Riley is a 10 year old girl with the diagnoses of cerebral palsy and autism. When I first met her, she already had quite a bit of seating and mobility equipment including a Rifton activity chair, an adaptive stroller, a gait trainer, and a power wheelchair. Riley was also using a communication device. The supplier working with Riley, Lindsey Rea, ATP of Numotion, referred her for evaluation of her driving method. Although Riley had a head array on her current power wheelchair, she demonstrated very good control of her right foot and Lindsey was hopeful this could be used for driving. Her speech language pathologists, Jill Tullman and Christie Bowers, were also interested in evaluation of Riley’s access to her communication device. While the device was set-up for eye gaze control, Riley continually attempted to access this with her right foot.

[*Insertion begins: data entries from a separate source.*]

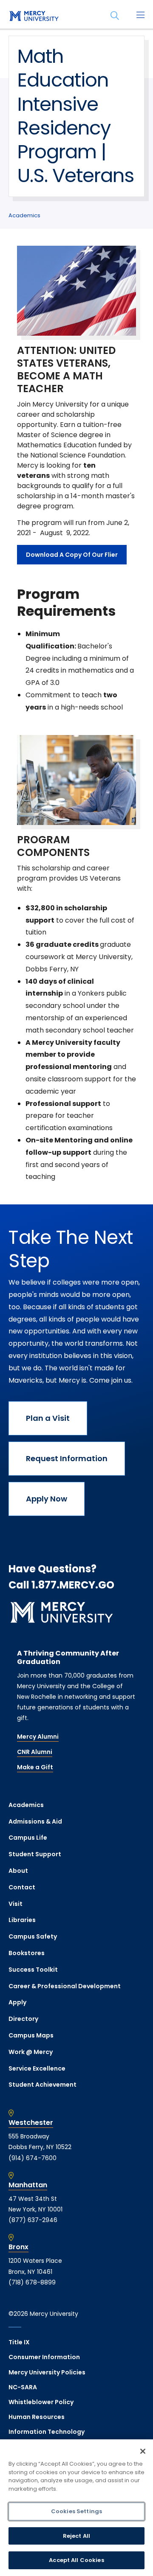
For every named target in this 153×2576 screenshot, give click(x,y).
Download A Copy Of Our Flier (72, 554)
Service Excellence (36, 2068)
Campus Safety (32, 1936)
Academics (24, 215)
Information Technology (46, 2431)
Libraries (22, 1920)
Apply (17, 2002)
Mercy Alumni (38, 1736)
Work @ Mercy (30, 2052)
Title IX (19, 2342)
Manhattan (27, 2185)
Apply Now (46, 1498)
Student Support (34, 1854)
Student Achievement (42, 2084)
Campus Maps (31, 2035)
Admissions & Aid (35, 1821)
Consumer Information (44, 2357)
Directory (23, 2019)
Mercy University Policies (46, 2372)
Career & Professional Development (64, 1986)
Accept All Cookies (76, 2560)
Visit (15, 1904)
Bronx (18, 2247)
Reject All (76, 2536)
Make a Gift (35, 1767)
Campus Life (27, 1837)
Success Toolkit (33, 1969)
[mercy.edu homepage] (34, 16)
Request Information (67, 1458)
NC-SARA (22, 2387)
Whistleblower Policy (41, 2402)
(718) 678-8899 (32, 2282)
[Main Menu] (140, 15)
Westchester (30, 2123)
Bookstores (26, 1953)
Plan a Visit (48, 1418)
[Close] (142, 2451)
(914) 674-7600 (32, 2158)
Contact (21, 1887)
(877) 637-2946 (32, 2220)
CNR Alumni (34, 1752)
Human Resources (36, 2417)
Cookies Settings (76, 2511)
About (18, 1870)
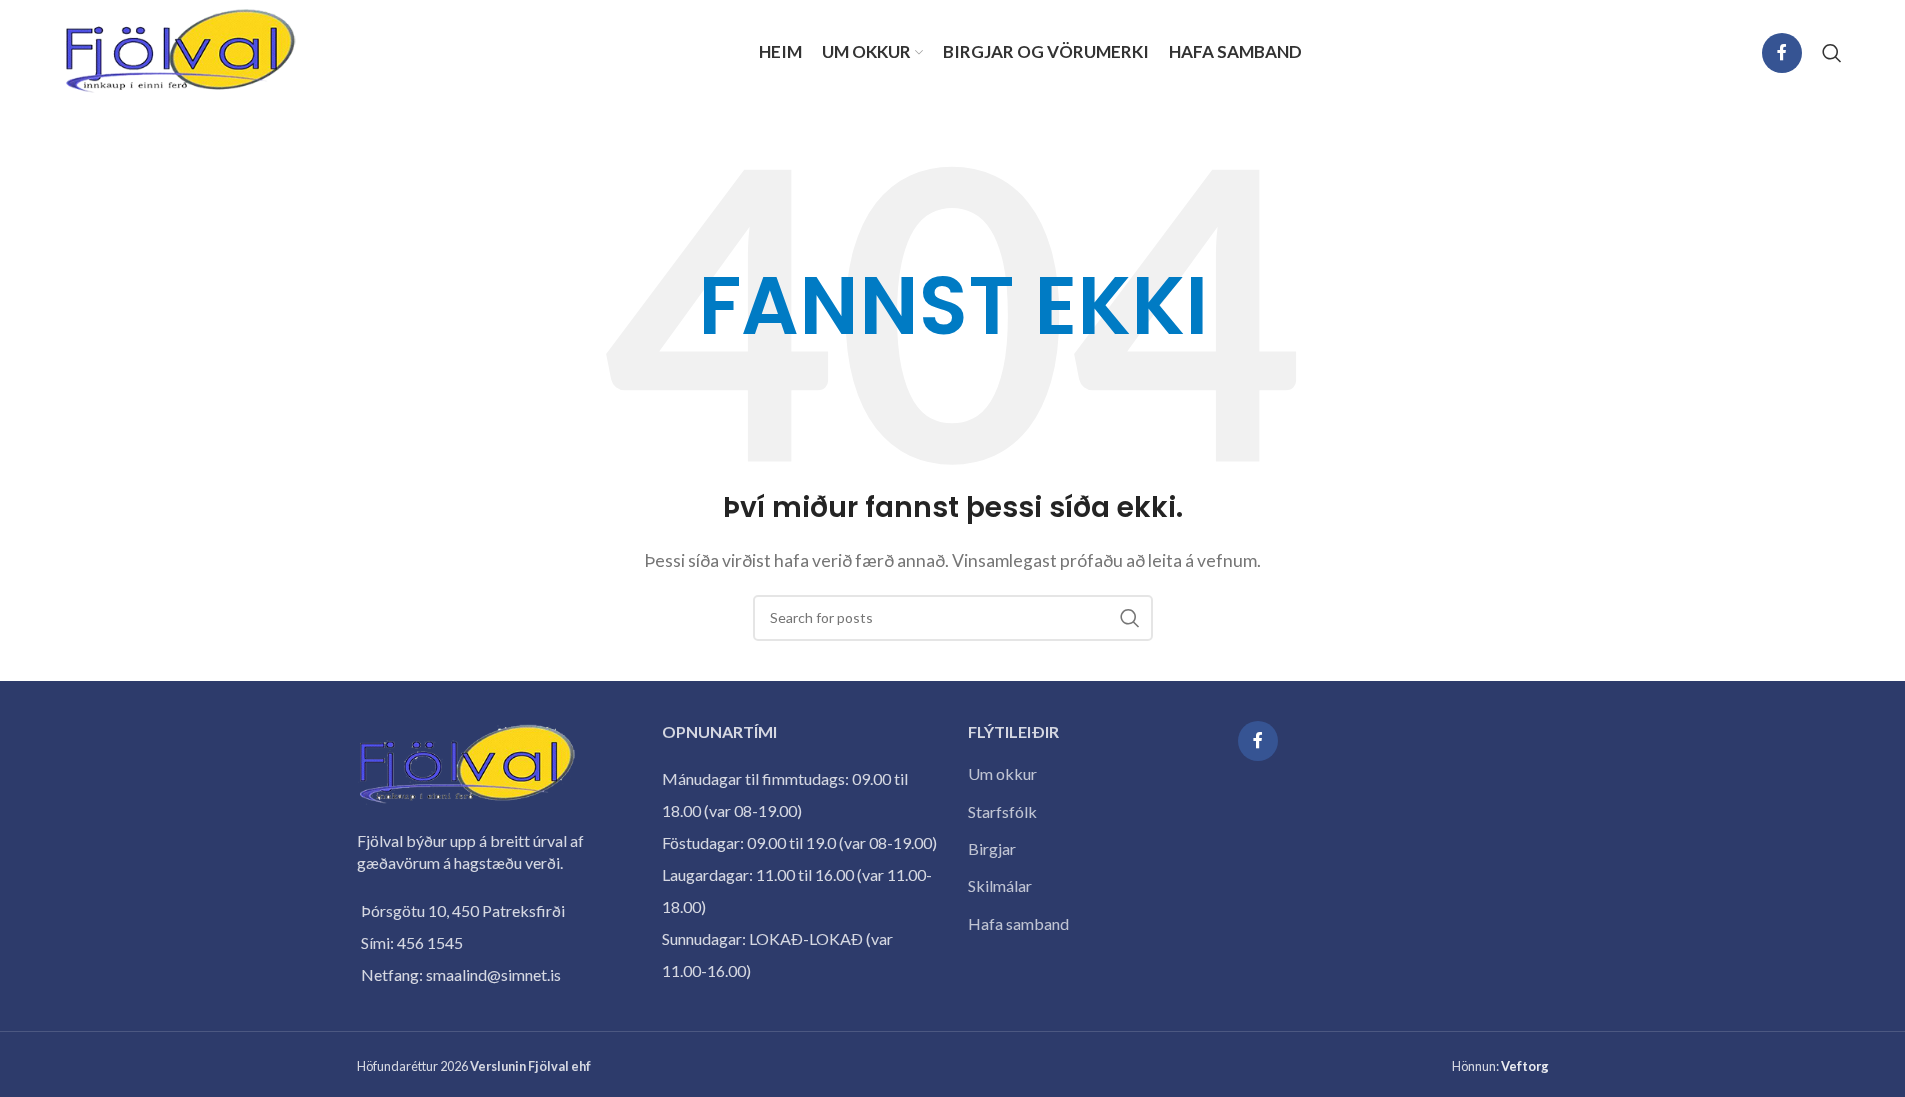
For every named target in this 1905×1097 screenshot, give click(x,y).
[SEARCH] (1130, 618)
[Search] (1832, 53)
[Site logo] (181, 50)
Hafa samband (1018, 923)
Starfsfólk (1002, 811)
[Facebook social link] (1782, 53)
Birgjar (992, 848)
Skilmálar (1000, 885)
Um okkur (1002, 773)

Riley could sit independently on the floor; however, she required a stable contoured cushion to support how she accessed her assistive technology devices with her right foot. In conjunction with a contoured back, she would have adequate postural support for her functional activities.
Riley could use a gait trainer though used the power wheelchair for longer distances and to provide more efficient mobility. Riley had had a power wheelchair for nearly 5 years at the time of the initial evaluation.
During the evaluation, the attendant joystick was moved from the rear of the power wheelchair and placed at her right foot where she was able to grasp and move this with her shoe and sock removed. I determined that Riley did have more control driving with her right foot than with her head. We next needed to determine how to implement this recommendation. The joystick needed to be embedded into the right footplate itself. Specifically, I recommended the Stealth Products Mushroom joystick, as this works well for foot drivers, being quite durable for this placement. The body of the joystick would be mounted under the footplate while the handle needed to protrude above the level of the footplate toward the distal end.
A new power wheelchair, the Quantum Rehab Stretto, was recommended with the Mushroom joystick, as well as mounting for the communication device. The power wheelchair was shipped from Quantum Rehab to Stealth Products for the Mushroom joystick to be installed. Although Riley could use the dome shaped handle, the family ultimately used a custom 3D printed goalpost style handle which worked better for driving. She can even drive this with her shoe on! Tracking technology further optimizes her driving. The new power wheelchair also includes a seat elevator which helps Riley with transfers, as well as extends her functional reach with her right foot. A power tilt allows her to shift her weight.
Riley was also able to access her communication device using her right foot by activating specific locations on the display with her toe. We recommended a mount which would position the communication device optimally for access while still allowing Riley to also access the power wheelchair joystick. She accesses the communication device while barefoot.
Riley is truly a remarkable girl who can drive, manage her power seating, and even turn on her power wheelchair LED lighting independently! She is an awesome communicator and is ready to take on the world!